Task to carry out:
Below are the records; retype them exactly and omit each picture.
──────── Records for this task
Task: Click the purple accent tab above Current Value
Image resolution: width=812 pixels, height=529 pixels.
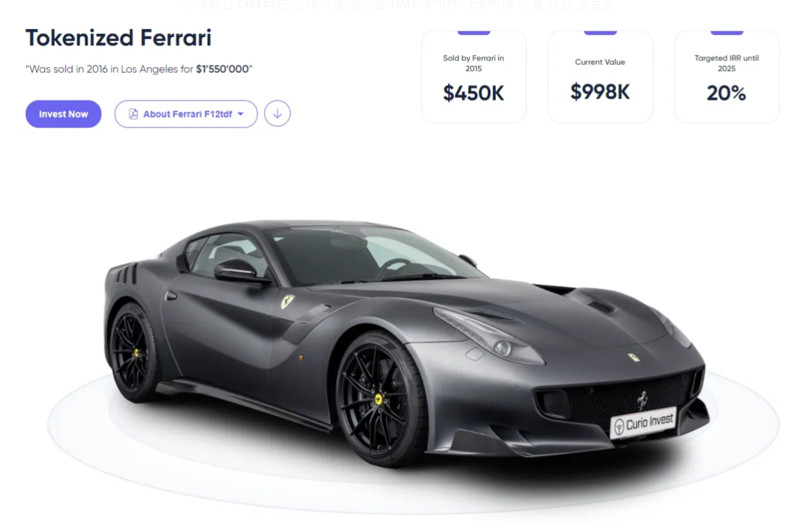Action: [600, 32]
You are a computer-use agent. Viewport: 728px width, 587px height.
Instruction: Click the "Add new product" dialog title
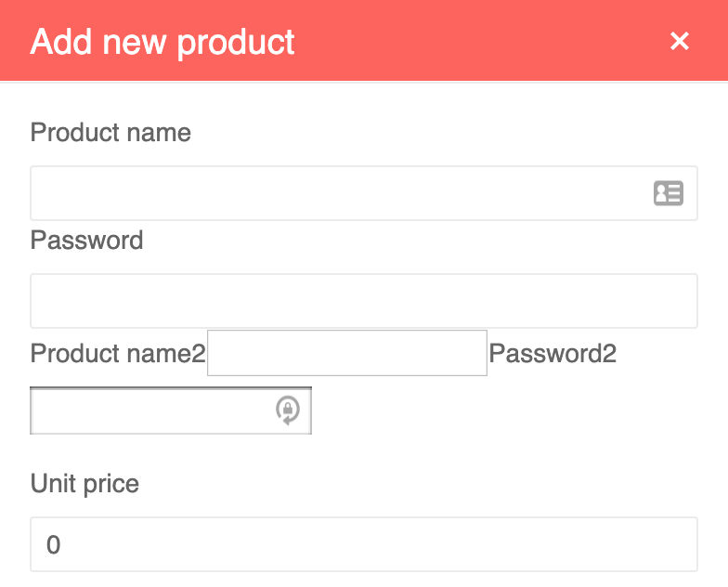[x=163, y=42]
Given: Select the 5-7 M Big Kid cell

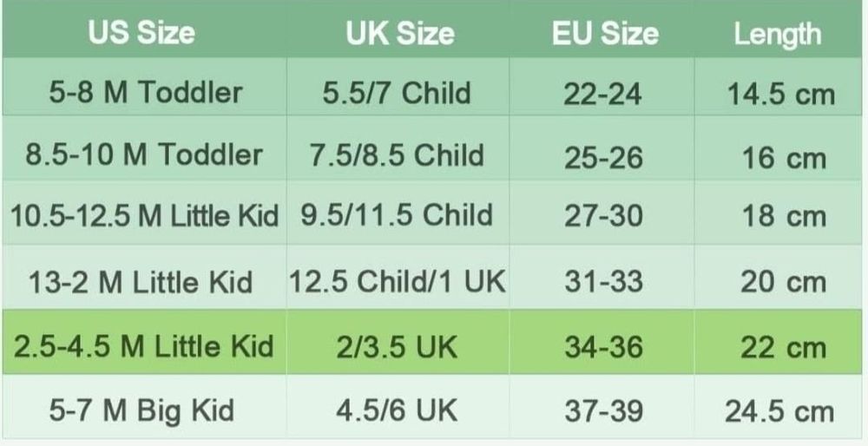Looking at the screenshot, I should click(x=141, y=410).
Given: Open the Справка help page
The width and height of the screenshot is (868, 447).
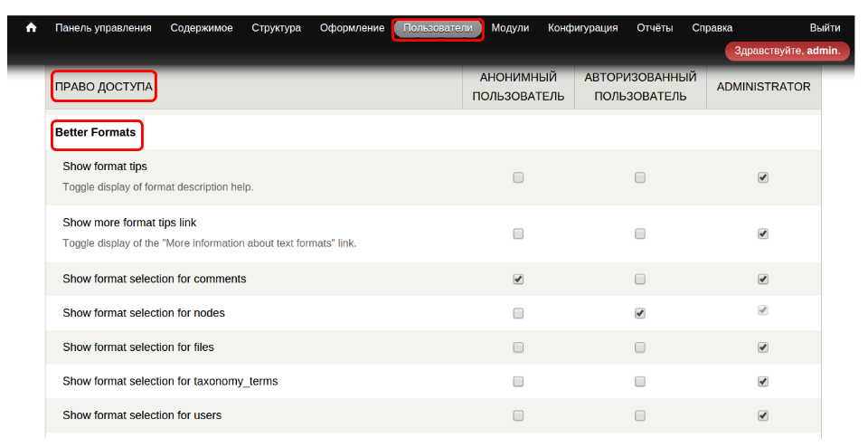Looking at the screenshot, I should (712, 28).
────────────────
Answer box:
Task: Click the purple accent tab above Current Value
Image resolution: width=812 pixels, height=529 pixels.
Action: [600, 32]
You are a computer-use agent. Viewport: 728px width, 587px height.
Instruction: Click the "Add new product" dialog title
[x=163, y=42]
Given: Select the 5-7 M Big Kid cell

Looking at the screenshot, I should click(x=141, y=410).
Given: Open the Справка help page
The width and height of the screenshot is (868, 447).
Looking at the screenshot, I should (712, 28).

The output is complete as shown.